Para quem isso interessa?
Diante dessa comparação, percebe-se que o Brasil ainda caminha a passos lentos na modernização das regras de publicidade para a advocacia. A preocupação com a ética é legítima, mas o excesso de restrições gera um efeito contrário ao pretendido, sufocando a competitividade dos escritórios e distanciando o mercado jurídico da realidade empresarial contemporânea.
Paradoxo
É urgente uma reflexão sobre a atualização do Código de Ética e do Provimento n.º 205/2021. O debate deve avançar para permitir uma comunicação mais transparente e alinhada às expectativas da sociedade digital, sem abdicar da preservação do sigilo profissional.
O desafio está em estabelecer critérios objetivos que autorizem a divulgação de casos públicos, com a devida autorização dos clientes quando necessário, e que coíbam apenas a exposição sensacionalista ou enganosa.
Enquanto isso não ocorre, o mercado jurídico brasileiro permanece preso a um paradoxo: permite-se o investimento em anúncios pagos para gerar visibilidade, mas veda-se o compartilhamento de conquistas profissionais, mesmo quando estas já são de domínio público. Assim, parece que a cada passo dado em direção ao avanço, vários outros nos empurram para trás.

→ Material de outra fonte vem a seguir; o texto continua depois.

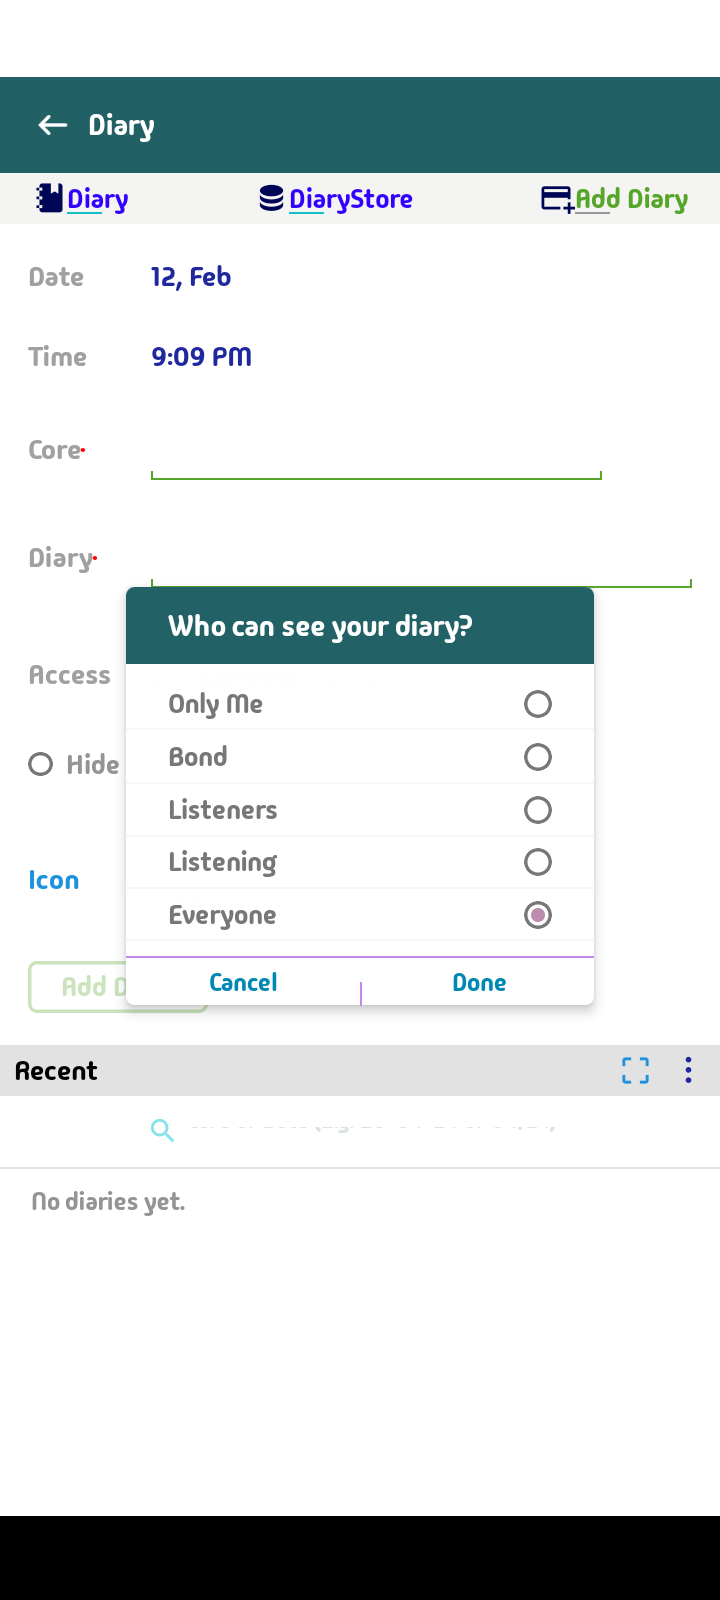Select the Only Me radio button

537,704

A comparação com a regulamentação norte-americana demonstra que é possível equilibrar ética e competitividade por meio de regras claras e de fácil fiscalização. Em um ambiente digital cada vez mais complexo, insistir em proibições genéricas, como a vedação ao uso de casos concretos em redes sociais, é ineficaz e contraproducente. A advocacia brasileira precisa de uma atualização real, capaz de transformar a publicidade jurídica em uma ferramenta ética de valorização profissional, e não em um terreno minado de inseguranças.